Top Billing Errors and How to Avoid Them

When the processing of claims is delayed, it’s frustrating for everyone involved — providers, administrative personnel, and members.

The chief cause of claim delays is missing, incomplete, or incorrect information. When that happens, then the claim cannot be processed.

What Can You Do

It’s important to double-check all appropriate fields before submitting a claim.

To help administrative personnel who submit claims, we’ve compiled a list of top errors and how to avoid them below.

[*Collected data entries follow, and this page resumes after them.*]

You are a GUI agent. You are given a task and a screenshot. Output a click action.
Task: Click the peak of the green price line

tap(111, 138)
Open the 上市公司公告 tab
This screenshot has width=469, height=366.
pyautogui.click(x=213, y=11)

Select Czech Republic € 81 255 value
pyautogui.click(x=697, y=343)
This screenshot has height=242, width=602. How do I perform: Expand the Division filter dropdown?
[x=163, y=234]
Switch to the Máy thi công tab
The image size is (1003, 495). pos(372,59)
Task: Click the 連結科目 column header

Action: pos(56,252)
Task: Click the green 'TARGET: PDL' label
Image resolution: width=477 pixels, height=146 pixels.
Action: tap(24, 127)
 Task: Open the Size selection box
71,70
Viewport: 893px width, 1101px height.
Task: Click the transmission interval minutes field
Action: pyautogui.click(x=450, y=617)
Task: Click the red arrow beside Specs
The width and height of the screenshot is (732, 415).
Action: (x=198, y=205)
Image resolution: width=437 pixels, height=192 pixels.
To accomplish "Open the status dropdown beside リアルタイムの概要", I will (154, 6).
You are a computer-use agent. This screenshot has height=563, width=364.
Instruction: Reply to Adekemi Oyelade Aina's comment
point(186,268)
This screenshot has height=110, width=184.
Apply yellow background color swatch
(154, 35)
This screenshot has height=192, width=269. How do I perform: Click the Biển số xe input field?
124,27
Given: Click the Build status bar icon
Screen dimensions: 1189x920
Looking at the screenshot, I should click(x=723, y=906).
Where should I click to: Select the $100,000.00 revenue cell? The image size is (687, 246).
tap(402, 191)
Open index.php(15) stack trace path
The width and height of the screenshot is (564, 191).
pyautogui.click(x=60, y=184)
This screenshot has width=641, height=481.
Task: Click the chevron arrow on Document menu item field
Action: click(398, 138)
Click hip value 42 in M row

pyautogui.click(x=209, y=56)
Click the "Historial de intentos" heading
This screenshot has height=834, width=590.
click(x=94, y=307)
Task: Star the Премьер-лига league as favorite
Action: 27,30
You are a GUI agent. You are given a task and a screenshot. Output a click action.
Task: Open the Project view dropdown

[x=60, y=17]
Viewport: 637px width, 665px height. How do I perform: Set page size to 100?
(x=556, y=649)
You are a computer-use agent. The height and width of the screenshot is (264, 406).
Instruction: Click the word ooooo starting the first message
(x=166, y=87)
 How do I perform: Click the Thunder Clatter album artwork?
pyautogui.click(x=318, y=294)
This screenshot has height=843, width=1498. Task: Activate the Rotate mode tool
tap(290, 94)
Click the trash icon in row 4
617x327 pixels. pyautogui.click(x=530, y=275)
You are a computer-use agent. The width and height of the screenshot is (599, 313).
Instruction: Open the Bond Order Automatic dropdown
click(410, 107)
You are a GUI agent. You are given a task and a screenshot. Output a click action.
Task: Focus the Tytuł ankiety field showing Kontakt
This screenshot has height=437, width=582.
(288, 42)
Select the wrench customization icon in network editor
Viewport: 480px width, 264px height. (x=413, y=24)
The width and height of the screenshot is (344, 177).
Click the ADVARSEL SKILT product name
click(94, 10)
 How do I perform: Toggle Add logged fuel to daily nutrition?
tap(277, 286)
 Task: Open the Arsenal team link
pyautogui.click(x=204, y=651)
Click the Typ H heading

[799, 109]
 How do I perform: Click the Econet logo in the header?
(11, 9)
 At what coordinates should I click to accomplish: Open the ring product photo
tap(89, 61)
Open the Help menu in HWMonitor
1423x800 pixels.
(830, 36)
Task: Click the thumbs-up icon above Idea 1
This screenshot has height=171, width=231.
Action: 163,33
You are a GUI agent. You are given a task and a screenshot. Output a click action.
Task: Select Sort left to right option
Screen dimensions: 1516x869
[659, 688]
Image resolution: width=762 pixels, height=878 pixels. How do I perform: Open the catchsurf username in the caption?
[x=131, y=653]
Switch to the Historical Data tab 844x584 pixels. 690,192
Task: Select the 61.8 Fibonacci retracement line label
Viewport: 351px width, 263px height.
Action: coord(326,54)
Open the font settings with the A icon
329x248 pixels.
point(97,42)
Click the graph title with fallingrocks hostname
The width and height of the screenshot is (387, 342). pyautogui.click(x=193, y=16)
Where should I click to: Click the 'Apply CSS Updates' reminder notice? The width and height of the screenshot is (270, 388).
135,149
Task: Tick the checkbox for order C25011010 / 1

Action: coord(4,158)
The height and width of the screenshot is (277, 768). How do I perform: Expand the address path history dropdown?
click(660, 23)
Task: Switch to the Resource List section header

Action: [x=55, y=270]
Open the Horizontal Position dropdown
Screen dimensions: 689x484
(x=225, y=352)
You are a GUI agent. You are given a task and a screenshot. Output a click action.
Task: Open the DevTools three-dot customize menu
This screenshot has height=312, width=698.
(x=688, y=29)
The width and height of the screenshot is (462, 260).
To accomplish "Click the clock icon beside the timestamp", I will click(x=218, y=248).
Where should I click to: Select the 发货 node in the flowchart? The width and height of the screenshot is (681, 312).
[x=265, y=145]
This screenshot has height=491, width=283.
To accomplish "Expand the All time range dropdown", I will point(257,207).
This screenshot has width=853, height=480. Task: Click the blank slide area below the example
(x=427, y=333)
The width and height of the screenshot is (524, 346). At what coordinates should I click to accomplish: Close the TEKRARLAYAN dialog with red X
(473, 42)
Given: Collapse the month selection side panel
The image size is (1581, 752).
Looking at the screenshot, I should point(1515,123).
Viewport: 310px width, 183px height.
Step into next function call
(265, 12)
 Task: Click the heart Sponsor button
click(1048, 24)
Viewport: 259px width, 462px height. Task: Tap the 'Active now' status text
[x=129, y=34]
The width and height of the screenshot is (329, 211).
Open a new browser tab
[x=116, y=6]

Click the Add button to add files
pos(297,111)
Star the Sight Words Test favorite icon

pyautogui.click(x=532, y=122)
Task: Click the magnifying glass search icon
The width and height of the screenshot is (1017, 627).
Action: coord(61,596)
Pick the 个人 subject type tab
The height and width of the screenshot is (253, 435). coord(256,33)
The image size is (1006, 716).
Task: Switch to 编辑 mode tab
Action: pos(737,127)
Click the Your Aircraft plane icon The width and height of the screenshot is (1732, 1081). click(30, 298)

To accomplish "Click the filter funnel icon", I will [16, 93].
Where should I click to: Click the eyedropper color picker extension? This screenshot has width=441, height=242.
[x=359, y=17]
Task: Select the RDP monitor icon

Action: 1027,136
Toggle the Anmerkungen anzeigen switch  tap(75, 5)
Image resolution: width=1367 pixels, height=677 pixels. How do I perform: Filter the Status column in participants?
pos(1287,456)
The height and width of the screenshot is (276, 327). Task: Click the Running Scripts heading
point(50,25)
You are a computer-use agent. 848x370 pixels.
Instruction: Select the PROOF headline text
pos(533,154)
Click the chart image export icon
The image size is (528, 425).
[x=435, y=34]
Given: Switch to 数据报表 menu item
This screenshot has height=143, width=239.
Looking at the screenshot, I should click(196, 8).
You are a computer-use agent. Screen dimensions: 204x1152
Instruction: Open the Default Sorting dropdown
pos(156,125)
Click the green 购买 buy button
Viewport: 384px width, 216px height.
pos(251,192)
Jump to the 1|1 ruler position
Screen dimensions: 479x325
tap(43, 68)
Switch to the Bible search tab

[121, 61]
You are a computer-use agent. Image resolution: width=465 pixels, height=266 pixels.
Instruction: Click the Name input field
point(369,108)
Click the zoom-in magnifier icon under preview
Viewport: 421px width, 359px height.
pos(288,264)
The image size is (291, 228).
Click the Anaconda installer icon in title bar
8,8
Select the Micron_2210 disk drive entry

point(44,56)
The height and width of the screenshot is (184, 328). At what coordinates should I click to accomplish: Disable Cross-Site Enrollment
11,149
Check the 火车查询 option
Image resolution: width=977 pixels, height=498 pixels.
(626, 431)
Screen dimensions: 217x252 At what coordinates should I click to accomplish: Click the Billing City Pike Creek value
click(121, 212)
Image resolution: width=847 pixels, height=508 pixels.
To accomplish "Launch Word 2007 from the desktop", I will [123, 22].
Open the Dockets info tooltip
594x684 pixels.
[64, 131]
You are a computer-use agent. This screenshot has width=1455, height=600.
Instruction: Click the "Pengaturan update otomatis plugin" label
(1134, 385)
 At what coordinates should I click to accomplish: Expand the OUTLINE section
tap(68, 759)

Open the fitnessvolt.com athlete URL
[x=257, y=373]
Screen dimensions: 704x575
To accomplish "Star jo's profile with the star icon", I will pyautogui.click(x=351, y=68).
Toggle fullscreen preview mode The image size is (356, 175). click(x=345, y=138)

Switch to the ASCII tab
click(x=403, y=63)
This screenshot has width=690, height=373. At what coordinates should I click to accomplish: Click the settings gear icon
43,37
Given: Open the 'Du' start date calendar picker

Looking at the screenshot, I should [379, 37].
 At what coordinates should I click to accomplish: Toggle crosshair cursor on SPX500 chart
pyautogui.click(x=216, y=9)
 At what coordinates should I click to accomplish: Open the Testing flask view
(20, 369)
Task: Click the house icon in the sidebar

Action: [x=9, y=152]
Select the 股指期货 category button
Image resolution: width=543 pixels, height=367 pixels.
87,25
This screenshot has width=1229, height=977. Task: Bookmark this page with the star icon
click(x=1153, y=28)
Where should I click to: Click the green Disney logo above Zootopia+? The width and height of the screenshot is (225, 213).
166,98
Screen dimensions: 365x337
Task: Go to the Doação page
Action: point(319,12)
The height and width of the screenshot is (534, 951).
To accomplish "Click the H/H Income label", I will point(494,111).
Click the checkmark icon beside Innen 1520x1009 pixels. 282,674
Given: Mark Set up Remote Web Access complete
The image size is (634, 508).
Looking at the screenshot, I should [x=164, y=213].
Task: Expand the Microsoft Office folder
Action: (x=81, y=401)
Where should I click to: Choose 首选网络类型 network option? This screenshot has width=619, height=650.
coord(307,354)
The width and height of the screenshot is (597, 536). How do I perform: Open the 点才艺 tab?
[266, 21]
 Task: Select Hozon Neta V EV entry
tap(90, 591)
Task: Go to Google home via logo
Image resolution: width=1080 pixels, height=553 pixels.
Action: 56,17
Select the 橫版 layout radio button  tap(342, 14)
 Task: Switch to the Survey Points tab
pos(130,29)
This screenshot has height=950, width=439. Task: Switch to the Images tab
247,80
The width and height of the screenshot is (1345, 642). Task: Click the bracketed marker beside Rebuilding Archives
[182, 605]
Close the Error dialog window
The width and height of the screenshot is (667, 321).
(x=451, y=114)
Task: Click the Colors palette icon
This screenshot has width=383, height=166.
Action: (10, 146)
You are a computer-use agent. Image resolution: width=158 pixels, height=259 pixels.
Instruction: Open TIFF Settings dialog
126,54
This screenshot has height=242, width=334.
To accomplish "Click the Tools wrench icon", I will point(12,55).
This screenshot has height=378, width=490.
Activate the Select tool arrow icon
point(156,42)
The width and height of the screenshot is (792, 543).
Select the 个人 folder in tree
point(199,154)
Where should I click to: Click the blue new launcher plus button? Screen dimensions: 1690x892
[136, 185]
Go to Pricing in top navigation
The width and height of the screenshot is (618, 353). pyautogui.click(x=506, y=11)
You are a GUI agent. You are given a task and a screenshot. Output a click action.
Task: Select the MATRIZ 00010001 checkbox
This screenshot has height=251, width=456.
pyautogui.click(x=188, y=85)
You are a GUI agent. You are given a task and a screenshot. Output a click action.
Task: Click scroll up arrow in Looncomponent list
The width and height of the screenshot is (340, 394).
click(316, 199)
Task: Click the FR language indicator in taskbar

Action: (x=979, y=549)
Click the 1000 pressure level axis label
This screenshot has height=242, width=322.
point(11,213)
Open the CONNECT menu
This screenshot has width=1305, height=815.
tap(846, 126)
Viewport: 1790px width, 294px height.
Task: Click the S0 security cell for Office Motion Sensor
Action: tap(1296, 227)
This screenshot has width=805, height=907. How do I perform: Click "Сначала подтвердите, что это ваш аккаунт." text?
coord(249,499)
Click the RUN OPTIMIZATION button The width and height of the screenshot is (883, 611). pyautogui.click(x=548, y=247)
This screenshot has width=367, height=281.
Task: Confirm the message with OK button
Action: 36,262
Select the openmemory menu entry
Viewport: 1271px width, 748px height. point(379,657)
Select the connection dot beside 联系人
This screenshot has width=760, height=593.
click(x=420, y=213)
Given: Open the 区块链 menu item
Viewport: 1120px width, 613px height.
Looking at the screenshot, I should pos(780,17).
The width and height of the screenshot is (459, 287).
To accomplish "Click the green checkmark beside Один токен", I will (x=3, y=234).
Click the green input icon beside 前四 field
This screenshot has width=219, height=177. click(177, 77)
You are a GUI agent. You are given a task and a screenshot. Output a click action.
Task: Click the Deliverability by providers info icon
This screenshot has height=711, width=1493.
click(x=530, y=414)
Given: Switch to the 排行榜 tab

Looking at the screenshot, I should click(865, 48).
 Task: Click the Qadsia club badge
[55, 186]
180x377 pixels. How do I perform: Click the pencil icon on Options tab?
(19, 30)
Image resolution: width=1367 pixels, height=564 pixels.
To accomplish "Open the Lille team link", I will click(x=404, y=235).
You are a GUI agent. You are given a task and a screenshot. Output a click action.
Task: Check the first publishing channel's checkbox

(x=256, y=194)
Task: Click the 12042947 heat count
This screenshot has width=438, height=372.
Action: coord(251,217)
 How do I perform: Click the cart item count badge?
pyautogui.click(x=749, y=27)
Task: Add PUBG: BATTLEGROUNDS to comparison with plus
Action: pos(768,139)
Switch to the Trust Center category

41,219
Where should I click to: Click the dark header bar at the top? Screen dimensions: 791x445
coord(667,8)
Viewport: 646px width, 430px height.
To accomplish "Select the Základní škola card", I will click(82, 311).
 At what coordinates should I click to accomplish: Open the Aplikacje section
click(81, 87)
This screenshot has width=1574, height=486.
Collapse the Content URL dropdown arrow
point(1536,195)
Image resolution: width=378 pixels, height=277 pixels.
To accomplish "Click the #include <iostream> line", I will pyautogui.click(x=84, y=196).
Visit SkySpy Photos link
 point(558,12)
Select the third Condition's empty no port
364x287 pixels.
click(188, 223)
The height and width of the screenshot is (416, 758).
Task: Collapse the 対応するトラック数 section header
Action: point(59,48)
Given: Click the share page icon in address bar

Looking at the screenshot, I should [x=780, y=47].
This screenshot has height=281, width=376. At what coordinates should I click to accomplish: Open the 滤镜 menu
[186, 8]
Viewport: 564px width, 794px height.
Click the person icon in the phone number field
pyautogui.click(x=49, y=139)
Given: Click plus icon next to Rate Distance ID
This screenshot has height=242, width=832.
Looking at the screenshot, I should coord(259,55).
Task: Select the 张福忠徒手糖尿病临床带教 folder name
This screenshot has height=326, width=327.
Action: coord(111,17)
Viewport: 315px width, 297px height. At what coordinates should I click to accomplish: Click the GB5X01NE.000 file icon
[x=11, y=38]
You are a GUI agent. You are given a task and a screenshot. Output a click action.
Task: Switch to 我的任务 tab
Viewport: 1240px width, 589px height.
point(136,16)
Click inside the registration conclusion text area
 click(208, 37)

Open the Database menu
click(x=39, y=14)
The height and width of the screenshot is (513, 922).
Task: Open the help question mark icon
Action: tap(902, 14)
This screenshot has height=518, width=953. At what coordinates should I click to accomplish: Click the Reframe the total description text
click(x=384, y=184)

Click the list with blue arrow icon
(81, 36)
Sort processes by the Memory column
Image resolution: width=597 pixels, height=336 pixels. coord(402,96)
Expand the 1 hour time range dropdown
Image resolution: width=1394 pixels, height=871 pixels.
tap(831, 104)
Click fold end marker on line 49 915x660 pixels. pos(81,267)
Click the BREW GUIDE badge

Use this list as a “cheat sheet” when you do a final review before submitting a claim:

 Reporting Error  Correction
Incorrect provider number listed Generally, the billing provider number is the assignment account, while the performing provider number is the individual practitioner. If practices are unsure which National Provider Identifier (NPI) to use (assignment account/group or individual practitioner/group member), they should contact Highmark Provider Services using the Highmark provider portal.
Performing provider name and number The performing provider name and provider identification number should be reported on the claim when it is different than the billing provider identification number.
Invalid place of service codes submitted and/or the facility name and number are not listed Ensure the correct place of service code is being used. When the place of service is different than the billing provider’s address (e.g., Hospital or Skilled Nursing Facility), ensure a service facility location and identification number are reported.
NOC (not otherwise classified) codes listed without descriptions Descriptions of the service provided must be reported on the claim for NOC codes.
Applicable coordination of benefits/other insurance information and/or documentation are not accompanying the claim Please make an effort to report electronically or attach coordination of benefits/other insurance information.
Member identification numbers are incomplete List the complete member identification number, including any alpha prefix.
Claims are range-dated, but the number of services does not clearly correspond with the date range (e.g., indication that services were performed 01-01-23 through 01-10-23 but list only five services) When services span over a period of days, the number of services should correspond on a one-on-one basis if you are range-dating (indicating that services span from one date through another date). If they do not correspond on a one-on-one basis, you should itemize the services.
Submit Healthcare Common Procedure Coding System (HCPCS) codes that are not valid for the time the service was rendered (e.g., billing for a service performed in 2022 with a code that was not in place until 2023 or vice versa) Report correct procedure codes that are valid for the date of service.
Invalid diagnosis code Report diagnosis codes that are the highest degree of specificity and valid for the date of service.